PHOTOGRAPHY ORMOND GIGLI
TEXT DEREK BLASBERG, PATRIK SANDBERG & BETHANN HARDISON

JULY 11TH, 2014. EARLIER THIS WEEK, A TRUE ORIGINAL AND ONE OF V'S HEROES PASSED AWAY AT 92. BELOW ARE TWO INTERVIEWS WITH THE OUTSPOKEN EILEEN FORD, FIRST PUBLISHED IN V57 AND V74, RESPECTIVELY. THE FIRST WAS CONDUCTED BY OUR EDITOR-AT-LARGE DEREK BLASBERG AND THE SECOND BY FELLOW MODEL MANAGEMENT MOGUL AND FASHION ACTIVIST BETHANN HARDISON, WITH AN INTRODUCTION BY V'S SENIOR EDITOR, PATRIK SANDBERG. THE MATRIARCH OF THE MODELING INDUSTRY NOT ONLY TURNED PRETTY GIRLS INTO GLOBAL SUPERSTARS, SHE REWROTE THE RULES OF THE MODERN AGENCY. HER WORK AND LEGACY WILL LIVE ON FOREVER

"HEROES: EILEEN FORD" from V57, Spring Preview 2009
TIME magazine once described Eileen Ford, the ironfisted matron of the modern modeling agency, as “part pit bull, part den mother—and all business.” Now, as a spritely 86-year-old, the founder of Ford likes to think of herself as more maternal than canine (“I don’t like pit bulls anyway,” she says when reminded of the quote. “Couldn’t I have been a bichon with a bite?”). Seated in Manhattan’s University Club, which she prefers because it’s “across the street from my hairdresser, down the street from Escada, and around the corner from Michael’s,” Mrs. Ford is perfectly coiffed and smartly attired in gray slacks and a navy cardigan with white piping. Within arm’s length is Jerry Ford, her husband of nearly seven decades. In August, just after this interview was conducted, Mr. Ford passed away, at the age of 83. He was her business partner, protector, and the person whom she called “the other half of my life.” Together they changed the face of fashion. Cancellation fees, fitting fees, collecting payment from both the client and model all were Ford initiatives. “Girls used to have to try on endless outfits for nothing,” Mrs. Ford says, in horror. And while her husband handled the numbers, she handled the models, blurring the line between mother and manager, and redefining what it meant to be an agent. As LIFE magazine put it, “She takes sugar and spice and everything nice, and turns it into cold, hard cash.” DEREK BLASBERG

DEREK BLASBERG I’m told you modeled as a young woman,
Mrs. Ford.

----------------

* _WORK INSTRUCTIONS_
(1) Summarize the Eileen Ford tribute in two sentences.
(2) Pick up the Eileen Ford interview from the point where it stops and carry it on.

(Entries on target coordinates)

----------------

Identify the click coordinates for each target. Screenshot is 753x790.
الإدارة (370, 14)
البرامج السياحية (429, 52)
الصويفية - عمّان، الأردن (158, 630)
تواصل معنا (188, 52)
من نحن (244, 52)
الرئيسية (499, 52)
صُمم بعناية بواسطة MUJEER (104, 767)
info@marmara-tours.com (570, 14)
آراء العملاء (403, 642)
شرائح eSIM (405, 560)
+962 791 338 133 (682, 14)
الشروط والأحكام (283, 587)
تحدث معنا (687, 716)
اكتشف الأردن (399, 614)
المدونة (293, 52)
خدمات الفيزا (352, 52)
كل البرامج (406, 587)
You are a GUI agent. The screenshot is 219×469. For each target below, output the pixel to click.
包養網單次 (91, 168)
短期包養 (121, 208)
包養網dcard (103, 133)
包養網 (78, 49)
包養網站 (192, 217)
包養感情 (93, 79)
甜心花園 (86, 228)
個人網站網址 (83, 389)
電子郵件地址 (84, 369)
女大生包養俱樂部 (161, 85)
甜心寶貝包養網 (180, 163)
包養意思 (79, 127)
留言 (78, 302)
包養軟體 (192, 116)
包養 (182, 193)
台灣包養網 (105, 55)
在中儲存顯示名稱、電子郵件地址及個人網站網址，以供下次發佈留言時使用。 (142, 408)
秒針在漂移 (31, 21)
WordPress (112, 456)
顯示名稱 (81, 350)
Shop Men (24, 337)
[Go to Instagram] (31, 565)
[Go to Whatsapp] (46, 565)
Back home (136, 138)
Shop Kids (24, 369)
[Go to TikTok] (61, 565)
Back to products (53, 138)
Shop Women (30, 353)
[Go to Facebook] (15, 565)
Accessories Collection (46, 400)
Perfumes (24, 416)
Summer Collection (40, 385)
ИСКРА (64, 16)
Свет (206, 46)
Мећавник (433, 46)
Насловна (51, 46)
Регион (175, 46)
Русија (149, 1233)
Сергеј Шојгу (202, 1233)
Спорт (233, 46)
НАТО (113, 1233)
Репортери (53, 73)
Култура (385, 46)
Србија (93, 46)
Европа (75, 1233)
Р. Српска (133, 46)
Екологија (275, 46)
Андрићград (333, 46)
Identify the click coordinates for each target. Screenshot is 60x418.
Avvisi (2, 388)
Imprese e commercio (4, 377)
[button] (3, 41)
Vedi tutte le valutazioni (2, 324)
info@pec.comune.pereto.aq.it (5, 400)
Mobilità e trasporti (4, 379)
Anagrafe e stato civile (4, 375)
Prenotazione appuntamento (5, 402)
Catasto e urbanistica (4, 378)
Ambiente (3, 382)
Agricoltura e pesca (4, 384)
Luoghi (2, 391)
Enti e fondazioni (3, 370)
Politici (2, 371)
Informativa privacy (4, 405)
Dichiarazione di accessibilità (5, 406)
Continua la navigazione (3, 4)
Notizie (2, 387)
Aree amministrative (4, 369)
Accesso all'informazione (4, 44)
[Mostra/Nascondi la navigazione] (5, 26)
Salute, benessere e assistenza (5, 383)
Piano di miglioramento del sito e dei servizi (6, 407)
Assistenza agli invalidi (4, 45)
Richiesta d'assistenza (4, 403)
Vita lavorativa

----------------

* _ANSWERS IN ORDER_
(1) V published two interviews with Eileen Ford, first printed in V57 and V74, after her death at 92; Derek Blasberg conducted the first and Bethann Hardison the second. In the first, from 2009, Blasberg describes the 86-year-old founder of Ford, who with her husband Jerry changed the face of fashion through initiatives such as cancellation fees, fitting fees, and collecting payment from both client and model.

(2)
EILEEN FORD Yes, for one month of the summer, for two years, when I was in college. 

DB I imagine it’s changed since then. 
EF Yes, today a model is paid. A lot! I got $5 an hour, which my father thought was a terrible sum of money for a girl, outside of being naughty. We carried hatboxes with our makeup and things. One was so proud to have a hatbox with an agency’s name on it.

DB How did you switch to the booking side? I read it started
as a hobby for two girlfriends of yours.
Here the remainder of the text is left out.